Ves los coches de policía yéndose calle abajo, la multitud que se dispersa, los periodistas recogiendo las cámaras y montándose en sus furgonetas, los vecinos que cierran las ventanas y encienden los televisores, puedes escuchar su sinfonía del absurdo como ruido de fondo. Los helicópteros se alejan volando despacio, tristes, y entonces tú te levantas.

7 comentarios:

rosa_desastre dijo...

Brillante crónica de la lucha entre el deber y el deseo, sublime exposición de lo cotidiano separado por la línea inconstante de la realidad.
¡eres una monstuaaaaaaa!

Rosita Fraguel dijo...

Gracias amiga. Me ves con buenos ojos :)

Un besazo

Gema López dijo...

Yo lo que leo es un vago egocéntrico con ganas de llamar la atención por puro egoísmo o bien porque esté falto de cariño.

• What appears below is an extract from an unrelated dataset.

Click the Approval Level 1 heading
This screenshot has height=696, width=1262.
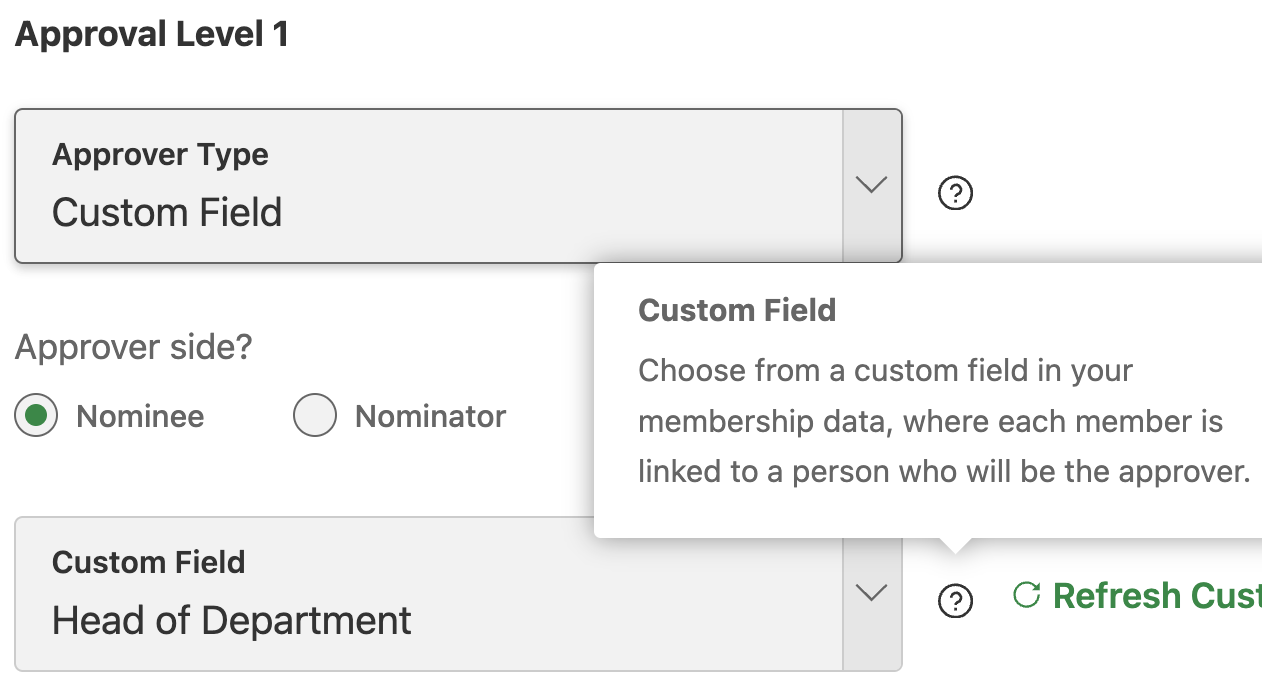[x=151, y=33]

Por otra parte, quién no ha tenido un día en el que piensas hoy me gustaría quedarme en la cama hasta que pasara un día más... ;) Me ha encantado leer el final y ver que se esfumaban todas sus musarañas :)

Rosita Fraguel dijo...

Gema, conclusión de tu comentario: que todos somos alguna vez vagos egocéntricos con ganas de llamar la atención por puro egoísmo o falta de cariño, ¿no? :P

Y no te confundas que las musarañas (éstas en concreto) son de mi personaje, no mías :)

MUACK!

Gema López dijo...

Totalmente de acuerdo con tu conclusión :)

Pedro Sánchez Negreira dijo...

Nos regalas un personaje, Rosita, con el que todos -en un momento dado- podemos sentirnos identificados. ¿Vago egocéntrico? ¿Quién no lo es todo, al menos en una pizca?

Gran trabajo.

Un abrazo.

Rosita Fraguel dijo...

Uy, Pedro, "¿Quién no lo es todo, al menos en una pizca?" ¡Me encanta!